Adoro questa tua umiltà, non a caso ci tengo a dirti che nelle tante volte che ho visto dal vivo gli Iron Maiden, la data di Codroipo del 17 agosto 2010 mi rimarrà sempre impressa per un semplice fatto: voi siete stati una delle migliori band di supporto alla Vergine di Ferro, molto meglio di altri nomi ben più in auge, eppure siete stai l’unico gruppo che, poco prima di iniziare (durante l’intro di ‘Chapter 1′), è salito sul palco con le copie della setlist in mano da poggiare a terra, un po’ come si faceva agli inizi, quando si suonava nel bar sotto casa o alla festa di fine anno scolastico…
“Perchè noi siamo quella roba lì, e sono felicissimo che tu l’abbia notato. Anche in quel caso ci siamo divertiti: quando sono arrivato sul palco e ho visto quel mare di gente, non mi sono spaventato, anzi dicendomi “ma che meraviglia” mi è partita una botta di adrenalina, ed alla fine è stato uno dei concerti più belli della nostra vita. Inoltre, sul finale, girandoci verso la parte posteriore dell’ingresso del palco, vedemmo Nicko McBrain che ci faceva “ok” con la mano. Che dire?! Quelle sono le grandi soddisfazioni della vita, quelle che magari non hai mai raccontato ma che ti ripagano di tanti sforzi. Noi facciamo musica, ma non la facciamo solo per noi, la facciamo per chi ci viene ad ascoltare, quindi sarebbe stupito fare gli arroganti, a che pro? Non ha nessun senso e non fa parte di noi, anche se a volte me lo sento dire. Può capitare che ci siano degli atteggiamenti mal interpretati, ma non è mai nostra intenzione trattare male nessuno, anzi avere grande rispetto della gente che ci segue, perchè alla fine è grazie ai fan se siamo dove siamo.”
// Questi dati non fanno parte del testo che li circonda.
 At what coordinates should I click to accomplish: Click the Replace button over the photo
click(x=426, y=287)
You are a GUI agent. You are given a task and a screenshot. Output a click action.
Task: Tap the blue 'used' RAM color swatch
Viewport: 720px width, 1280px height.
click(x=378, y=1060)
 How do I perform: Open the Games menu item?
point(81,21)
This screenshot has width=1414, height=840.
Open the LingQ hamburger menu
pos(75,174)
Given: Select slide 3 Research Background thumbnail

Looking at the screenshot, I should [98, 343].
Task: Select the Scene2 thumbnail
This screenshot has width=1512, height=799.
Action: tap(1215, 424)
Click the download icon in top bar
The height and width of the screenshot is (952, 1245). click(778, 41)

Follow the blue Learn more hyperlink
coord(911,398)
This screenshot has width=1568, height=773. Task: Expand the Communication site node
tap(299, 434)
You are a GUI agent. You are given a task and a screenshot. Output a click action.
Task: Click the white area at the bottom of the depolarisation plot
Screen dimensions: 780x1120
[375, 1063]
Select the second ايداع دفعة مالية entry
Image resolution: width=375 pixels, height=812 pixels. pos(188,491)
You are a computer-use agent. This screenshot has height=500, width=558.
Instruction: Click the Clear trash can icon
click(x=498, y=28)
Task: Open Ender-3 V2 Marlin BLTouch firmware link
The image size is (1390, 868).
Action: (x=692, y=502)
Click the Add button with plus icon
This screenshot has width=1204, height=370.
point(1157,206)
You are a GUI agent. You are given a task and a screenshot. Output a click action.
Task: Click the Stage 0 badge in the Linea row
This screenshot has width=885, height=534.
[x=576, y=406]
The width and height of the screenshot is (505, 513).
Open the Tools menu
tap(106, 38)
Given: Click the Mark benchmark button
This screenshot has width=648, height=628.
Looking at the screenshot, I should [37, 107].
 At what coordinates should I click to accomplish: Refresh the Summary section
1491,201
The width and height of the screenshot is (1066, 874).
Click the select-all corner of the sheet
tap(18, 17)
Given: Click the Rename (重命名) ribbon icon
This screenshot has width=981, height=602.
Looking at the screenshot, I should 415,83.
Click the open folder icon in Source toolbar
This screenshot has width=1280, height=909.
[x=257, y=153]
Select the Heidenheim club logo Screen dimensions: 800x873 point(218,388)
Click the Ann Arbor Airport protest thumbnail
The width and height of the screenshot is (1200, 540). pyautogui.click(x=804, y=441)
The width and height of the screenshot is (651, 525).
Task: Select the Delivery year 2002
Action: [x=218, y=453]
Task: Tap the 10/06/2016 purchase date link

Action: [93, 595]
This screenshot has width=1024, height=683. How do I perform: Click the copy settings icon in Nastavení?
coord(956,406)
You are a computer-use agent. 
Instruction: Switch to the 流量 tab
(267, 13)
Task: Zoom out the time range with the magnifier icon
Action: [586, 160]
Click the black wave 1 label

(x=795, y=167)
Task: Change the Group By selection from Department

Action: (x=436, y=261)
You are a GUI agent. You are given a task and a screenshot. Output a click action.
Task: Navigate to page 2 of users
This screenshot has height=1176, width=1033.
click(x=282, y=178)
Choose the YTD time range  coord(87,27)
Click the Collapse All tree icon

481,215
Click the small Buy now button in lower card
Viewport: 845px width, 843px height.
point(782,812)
Ottimo, Roberto, l’intervista è giunta al termine: ringraziandoti ancora per la tua disponibilità, se c’è qualcosa che vuoi aggiungere ai lettori di Metal Hammer Italia, quest’ultimo spazio è tutto tuo!
“Finisco come ho iniziato: ringrazio Metal Hammer, che fa parte della mia vita. All’epoca, con Alex Ventriglia e Fabio Magliano sono stati momenti indimenticabili, quindi grazie a Metal Hammer e grazie a tutti coloro che, nonostante il passare degli anni, continuano a seguire i Labyrinth e questa testata. Noi ce la mettiamo tutta, e se riusciamo a fare qualcosa di buono è soprattutto grazie a voi ed ai fan.”